I have to say, it might have helped if Donovan McNabb’s teammates might have shown up to catch a pass once in a while.

His line did their job, but his receivers were MIA.  Which is perfectly fine by me…I hope they don’t show up at the Jerrydome again next Sunday!

Those receivers are probably feeling about as lonely as the kicker for East Carolina University, Ben Hartman, whose four missed field goals against the University of Arkansas in the AutoZone Liberty Bowl Saturday night cost E. Carolina the game, and which set off a cyber frenzy calling for Hartman’s head.

Those fair weather fans forget one small fact: Hartman is the team’s all-time leading scorer.  DOH!  But I suspect that part nobody will remember.  Hang in there, Ben!

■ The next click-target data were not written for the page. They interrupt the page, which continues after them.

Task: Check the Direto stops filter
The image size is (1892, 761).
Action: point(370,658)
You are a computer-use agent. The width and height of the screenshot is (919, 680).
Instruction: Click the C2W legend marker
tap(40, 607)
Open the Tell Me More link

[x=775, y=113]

Meanwhile, back in Pasadena, your University of Texas Longhorns are on the ground and warming up for their attempt at rolling over the University of Alabama Crimson Tide this Thursday night.

Sports forecasting Website Accuscore has simulated the game over 10,000 times, and currently gives UT only a 35% chance of victory.

To that I say Hook ’em Horns, it’s all about any given Saturday (or in this case, Thursday!)

Okay, that’s enough football brain.  It’s time for me to start crossing my way back into the world of technology.

Did you know that from January 17-21, IBM will be hosting the 17th annual Lotusphere event in sunny Florida?  The 17th!

Out of all the IBM events I’ve frequented over the years, Lotusphere is one that’s never made the list…until this year.

I’ll be joining my IBM colleagues on the ground in Orlando, providing some blogging and Tweeting coverage, and possibly even some Turbo guerrilla video…and I can’t wait.

Considering I’ve been using Lotus products in my everyday existence since about 1993, I’m excited to finally be making the journey to be amongst the Lotus faithful.

You can follow the Lotusphere tidings (no need to wait until the conference…the stream is now conscious!) at hashtags #lotusknows and #ls10 and, of course, here on the Turbo blog.

Welcome back to reality, mi amigos.  You’ll get over it soon.